Source records
· · · · · · ·

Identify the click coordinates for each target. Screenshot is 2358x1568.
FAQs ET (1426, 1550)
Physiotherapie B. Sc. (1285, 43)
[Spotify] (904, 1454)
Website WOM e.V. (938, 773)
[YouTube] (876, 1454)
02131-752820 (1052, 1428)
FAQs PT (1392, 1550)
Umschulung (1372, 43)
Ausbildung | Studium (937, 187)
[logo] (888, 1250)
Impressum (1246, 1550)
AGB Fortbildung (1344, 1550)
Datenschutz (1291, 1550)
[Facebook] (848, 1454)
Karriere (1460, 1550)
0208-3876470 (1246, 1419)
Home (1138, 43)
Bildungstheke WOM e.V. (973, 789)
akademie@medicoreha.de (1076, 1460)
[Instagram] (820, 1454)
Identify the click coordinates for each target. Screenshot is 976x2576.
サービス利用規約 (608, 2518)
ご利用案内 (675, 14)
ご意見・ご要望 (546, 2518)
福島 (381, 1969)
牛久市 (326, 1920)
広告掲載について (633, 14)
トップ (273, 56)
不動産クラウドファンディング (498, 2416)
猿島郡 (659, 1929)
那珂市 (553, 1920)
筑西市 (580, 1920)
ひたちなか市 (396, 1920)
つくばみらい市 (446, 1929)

· · · · · · ·

● What the task requires
Set apart and copy each line of the records that holds the word "click".

● Answer space
Identify the click coordinates for each target. Screenshot is 2358x1568.
Identify the click coordinates for each target. Screenshot is 976x2576.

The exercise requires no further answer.